* **Dataset content**:
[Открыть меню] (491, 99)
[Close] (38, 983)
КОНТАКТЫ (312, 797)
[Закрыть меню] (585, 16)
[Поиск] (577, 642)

* **Problem**: Reproduce the material in full. Keep it identical to the original.

* **Written solution**:
[Открыть меню] (491, 99)
[Close] (38, 983)
КОНТАКТЫ (312, 797)
[Закрыть меню] (585, 16)
[Поиск] (577, 642)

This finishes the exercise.